Thursday, April 06, 2006

A COUPLE OF DAYS AGO, Iraq's Interior Ministry announced that it plans to hire its own private police force instead of using the police force trained by the U.S.

Not a good sign, given that the two prisons raided by U.S. troops in November and December, where more than 120 Iraqi detainees had been severely tortured, were run by the Interior Ministry.

The Bush administration made the obligatory clucking noises:

"You can't have in a democracy various groups with arms -- you have to have the state with a monopoly on power," Condoleezza Rice, the US Secretary of State, said yesterday, at the end of her two-day visit to Baghdad.

"We have sent very, very strong messages repeatedly, and not just on this visit, that one of the first things ... is that there is going to be a reining in of the militias ... It's got to be one of the highest priorities."

Uh-HUH.

The weirdness continues. Riverbend tells us that the Defense Ministry is warning Iraqis not to cooperate with the police or the military forces unless they are accompanied by Coalition troops.

I was trying to decide between a report on bird flu on one channel, a montage of bits and pieces from various latmiyas on another channel and an Egyptian soap opera on a third channel. I paused on the Sharqiya channel which many Iraqis consider to be a reasonably toned channel (and which during the elections showed its support for Allawi in particular). I was reading the little scrolling news headlines on the bottom of the page. The usual -- mortar fire on an area in Baghdad, an American soldier killed here, another one wounded there ... 12 Iraqi corpses found in an area in Baghdad, etc. Suddenly, one of them caught my attention and I sat up straight on the sofa, wondering if I had read it correctly.

E. was sitting at the other end of the living room, taking apart a radio he later wouldn't be able to put back together. I called him over with the words, "Come here and read this -- I'm sure I misunderstood. ..." He stood in front of the television and watched the words about corpses and Americans and puppets scroll by and when the news item I was watching for appeared, I jumped up and pointed. E. and I read it in silence and E. looked as confused as I was feeling.

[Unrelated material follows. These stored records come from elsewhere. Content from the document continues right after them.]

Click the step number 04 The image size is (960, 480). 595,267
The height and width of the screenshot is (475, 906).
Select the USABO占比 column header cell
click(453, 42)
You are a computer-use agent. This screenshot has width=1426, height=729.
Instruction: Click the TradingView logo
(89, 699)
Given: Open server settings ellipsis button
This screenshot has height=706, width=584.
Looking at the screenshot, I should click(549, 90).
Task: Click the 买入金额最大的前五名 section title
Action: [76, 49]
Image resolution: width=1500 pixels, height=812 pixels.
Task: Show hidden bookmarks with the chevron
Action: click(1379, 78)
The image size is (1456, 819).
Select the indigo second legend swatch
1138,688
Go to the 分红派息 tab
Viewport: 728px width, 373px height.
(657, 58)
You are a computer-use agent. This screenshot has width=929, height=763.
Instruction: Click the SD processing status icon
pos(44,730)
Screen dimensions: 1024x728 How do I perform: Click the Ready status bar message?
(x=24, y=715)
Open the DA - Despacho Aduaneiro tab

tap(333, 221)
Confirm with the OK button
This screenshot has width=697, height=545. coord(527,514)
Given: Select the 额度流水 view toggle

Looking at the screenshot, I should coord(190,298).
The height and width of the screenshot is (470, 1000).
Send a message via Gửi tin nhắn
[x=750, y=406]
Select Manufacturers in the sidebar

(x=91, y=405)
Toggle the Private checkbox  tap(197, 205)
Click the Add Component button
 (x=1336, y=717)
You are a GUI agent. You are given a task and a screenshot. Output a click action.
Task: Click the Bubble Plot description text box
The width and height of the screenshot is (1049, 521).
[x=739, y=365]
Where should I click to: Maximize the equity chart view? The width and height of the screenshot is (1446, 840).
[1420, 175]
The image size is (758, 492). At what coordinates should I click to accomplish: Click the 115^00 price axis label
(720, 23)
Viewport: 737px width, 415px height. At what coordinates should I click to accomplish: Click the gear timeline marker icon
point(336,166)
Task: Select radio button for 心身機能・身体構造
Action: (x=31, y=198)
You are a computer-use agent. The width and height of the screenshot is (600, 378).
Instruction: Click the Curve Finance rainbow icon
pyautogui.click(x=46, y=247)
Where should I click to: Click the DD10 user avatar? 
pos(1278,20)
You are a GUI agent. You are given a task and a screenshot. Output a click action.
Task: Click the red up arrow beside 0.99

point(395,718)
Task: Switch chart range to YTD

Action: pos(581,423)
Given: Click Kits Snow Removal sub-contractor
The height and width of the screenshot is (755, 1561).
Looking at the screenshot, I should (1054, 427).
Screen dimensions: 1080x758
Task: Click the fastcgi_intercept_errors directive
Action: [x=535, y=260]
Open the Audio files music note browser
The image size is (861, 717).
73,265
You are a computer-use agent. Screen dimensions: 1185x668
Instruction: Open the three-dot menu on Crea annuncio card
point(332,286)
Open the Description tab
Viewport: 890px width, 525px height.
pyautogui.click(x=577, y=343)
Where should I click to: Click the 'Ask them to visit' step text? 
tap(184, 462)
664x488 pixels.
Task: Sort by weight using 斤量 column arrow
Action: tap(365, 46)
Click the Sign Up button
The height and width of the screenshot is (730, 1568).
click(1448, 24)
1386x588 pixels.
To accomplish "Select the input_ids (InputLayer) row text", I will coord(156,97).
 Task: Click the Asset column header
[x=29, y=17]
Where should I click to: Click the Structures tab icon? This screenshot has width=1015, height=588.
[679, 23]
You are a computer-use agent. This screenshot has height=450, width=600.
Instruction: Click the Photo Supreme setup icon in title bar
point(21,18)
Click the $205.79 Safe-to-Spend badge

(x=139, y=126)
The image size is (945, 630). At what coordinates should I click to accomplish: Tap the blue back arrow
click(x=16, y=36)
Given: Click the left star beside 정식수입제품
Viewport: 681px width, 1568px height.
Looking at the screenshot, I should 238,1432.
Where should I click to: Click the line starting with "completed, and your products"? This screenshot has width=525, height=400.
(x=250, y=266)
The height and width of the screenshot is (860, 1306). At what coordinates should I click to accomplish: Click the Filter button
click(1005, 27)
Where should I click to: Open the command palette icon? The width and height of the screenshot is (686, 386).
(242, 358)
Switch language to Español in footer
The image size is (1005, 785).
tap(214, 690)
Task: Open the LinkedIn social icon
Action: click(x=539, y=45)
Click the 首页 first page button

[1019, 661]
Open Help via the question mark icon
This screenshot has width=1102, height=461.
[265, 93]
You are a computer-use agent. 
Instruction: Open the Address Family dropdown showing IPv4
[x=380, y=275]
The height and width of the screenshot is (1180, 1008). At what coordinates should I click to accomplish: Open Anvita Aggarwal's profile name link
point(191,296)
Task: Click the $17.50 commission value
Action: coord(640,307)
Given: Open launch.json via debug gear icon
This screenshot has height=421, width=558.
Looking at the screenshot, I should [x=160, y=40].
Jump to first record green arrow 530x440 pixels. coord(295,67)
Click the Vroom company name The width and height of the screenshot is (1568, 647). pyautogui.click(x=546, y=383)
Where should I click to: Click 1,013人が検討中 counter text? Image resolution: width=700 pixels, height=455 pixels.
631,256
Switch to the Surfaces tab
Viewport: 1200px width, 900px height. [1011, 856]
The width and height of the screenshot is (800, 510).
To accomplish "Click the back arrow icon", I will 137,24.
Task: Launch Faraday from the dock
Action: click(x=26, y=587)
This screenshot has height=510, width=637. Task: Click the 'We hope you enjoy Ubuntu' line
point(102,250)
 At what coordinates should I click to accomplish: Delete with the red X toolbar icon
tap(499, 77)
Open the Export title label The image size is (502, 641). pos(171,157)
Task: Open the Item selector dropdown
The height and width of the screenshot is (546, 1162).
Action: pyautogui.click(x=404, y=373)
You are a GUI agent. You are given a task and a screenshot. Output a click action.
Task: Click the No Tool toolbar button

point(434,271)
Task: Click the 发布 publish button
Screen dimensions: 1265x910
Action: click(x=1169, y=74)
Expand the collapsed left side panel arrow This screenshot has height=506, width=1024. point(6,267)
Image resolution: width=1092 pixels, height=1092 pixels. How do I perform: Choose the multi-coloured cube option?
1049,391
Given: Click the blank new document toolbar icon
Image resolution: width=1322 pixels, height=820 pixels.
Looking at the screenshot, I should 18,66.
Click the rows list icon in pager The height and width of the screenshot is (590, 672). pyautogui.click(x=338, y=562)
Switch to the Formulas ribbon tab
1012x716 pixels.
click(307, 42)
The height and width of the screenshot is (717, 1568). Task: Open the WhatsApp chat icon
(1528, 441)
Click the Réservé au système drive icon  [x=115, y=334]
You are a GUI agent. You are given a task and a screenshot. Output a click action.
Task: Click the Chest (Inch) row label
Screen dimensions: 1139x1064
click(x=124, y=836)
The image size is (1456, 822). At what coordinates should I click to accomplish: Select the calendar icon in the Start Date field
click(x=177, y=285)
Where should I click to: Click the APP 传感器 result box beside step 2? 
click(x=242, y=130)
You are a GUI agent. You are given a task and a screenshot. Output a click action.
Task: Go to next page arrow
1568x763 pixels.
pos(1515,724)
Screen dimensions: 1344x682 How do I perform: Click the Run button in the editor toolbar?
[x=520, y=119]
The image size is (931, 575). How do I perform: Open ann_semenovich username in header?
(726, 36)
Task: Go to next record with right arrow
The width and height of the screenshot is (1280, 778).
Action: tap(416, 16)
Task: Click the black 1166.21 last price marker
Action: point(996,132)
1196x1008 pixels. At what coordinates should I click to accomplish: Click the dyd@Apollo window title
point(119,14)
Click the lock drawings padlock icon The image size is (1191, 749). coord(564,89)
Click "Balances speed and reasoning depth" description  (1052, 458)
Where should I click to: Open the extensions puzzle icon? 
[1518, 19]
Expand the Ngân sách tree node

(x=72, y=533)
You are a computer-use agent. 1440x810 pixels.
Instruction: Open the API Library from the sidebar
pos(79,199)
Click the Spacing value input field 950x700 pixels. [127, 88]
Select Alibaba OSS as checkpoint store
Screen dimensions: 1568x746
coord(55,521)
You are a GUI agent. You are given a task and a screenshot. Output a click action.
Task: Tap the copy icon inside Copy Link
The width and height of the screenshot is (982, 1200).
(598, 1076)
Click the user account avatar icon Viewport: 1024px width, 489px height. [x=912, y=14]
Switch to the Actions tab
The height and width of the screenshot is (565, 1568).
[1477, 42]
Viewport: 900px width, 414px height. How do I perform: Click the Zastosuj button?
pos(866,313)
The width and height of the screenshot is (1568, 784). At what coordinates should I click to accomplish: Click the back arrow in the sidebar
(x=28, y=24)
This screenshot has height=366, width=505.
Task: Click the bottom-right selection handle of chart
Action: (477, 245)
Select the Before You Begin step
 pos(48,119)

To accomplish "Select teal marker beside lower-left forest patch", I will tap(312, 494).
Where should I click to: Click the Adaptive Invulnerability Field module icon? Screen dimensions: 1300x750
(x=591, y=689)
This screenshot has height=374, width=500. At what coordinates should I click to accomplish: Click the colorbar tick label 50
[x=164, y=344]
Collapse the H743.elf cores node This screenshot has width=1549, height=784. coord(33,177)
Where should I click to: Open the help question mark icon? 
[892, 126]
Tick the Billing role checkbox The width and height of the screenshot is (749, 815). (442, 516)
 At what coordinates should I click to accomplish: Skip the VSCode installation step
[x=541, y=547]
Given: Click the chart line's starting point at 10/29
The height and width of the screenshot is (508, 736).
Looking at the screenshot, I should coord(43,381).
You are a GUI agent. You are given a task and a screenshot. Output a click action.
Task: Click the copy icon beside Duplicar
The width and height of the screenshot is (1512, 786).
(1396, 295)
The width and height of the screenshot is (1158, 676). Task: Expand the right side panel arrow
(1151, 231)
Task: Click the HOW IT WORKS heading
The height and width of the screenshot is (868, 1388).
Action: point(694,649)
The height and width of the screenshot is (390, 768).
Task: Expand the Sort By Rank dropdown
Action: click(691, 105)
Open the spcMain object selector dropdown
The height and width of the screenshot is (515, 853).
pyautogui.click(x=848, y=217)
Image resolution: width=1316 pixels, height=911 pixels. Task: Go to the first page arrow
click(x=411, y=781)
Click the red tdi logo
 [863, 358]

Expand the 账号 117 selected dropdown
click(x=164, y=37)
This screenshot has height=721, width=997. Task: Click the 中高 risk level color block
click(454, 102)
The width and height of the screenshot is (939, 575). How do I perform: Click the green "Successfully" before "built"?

The line said [translated from Arabic]:

"The Ministry of Defense requests that civilians do not comply with the orders of the army or police on nightly patrols unless they are accompanied by coalition forces working in that area."

That's how messed up the country is at this point.

Riverbend and her family try to parse the meaning of this new warning:

"So what does it mean?" My cousin's wife asked as we sat gathered at lunch.

"It means if they come at night and want to raid the house, we don't have to let them in." I answered.

"They're not exactly asking your permission," E. pointed out. "They break the door down and take people away -- or have you forgotten?"

"Well according to the Ministry of Defense, we can shoot at them, right? It's trespassing -- they can be considered burglars or abductors ..." I replied.

The cousin shook his head, "If your family is inside the house -- you're not going to shoot at them. They come in groups, remember? They come armed and in large groups -- shooting at them or resisting them would endanger people inside of the house."

"Besides that, when they first attack, how can you be sure they DON'T have Americans with them?" E. asked.

We sat drinking tea, mulling over the possibilities. It confirmed what has been obvious to Iraqis since the beginning -- the Iraqi security forces are actually militias allied to religious and political parties.

But it also brings to light other worrisome issues. The situation is so bad on the security front that the top two ministries in charge of protecting Iraqi civilians cannot trust each other. The Ministry of Defense can't even trust its own personnel, unless they are "accompanied by American coalition forces."

It really is difficult to understand what is happening lately. We hear about talks between Americans and Iran over security in Iraq, and then American ambassador in Iraq accuses Iran of funding militias inside of the country. Today there are claims that Americans killed between 20 to 30 men from Sadr's militia in an attack on a husseiniya yesterday. The Americans are claiming that responsibility for the attack should be placed on Iraqi security forces (the same security forces they are constantly commending).

All of this directly contradicts claims by Bush and other American politicians that Iraqi troops and security forces are in control of the situation. Or maybe they are in control -- just not in a good way.

They've been finding corpses all over Baghdad for weeks now- and it's always the same: holes drilled in the head, multiple shots or strangulation, like the victims were hung. -- police or special army brigades. ... Some of them were rounded up from mosques.

Given these conditions, it's not hard to see how Iraqis could detest the Americans, yet still prefer to be searched or arrested by U.S. troops. But the irony is: We're the ones who are training these gangsters and proclaiming how much more professional they are getting every day.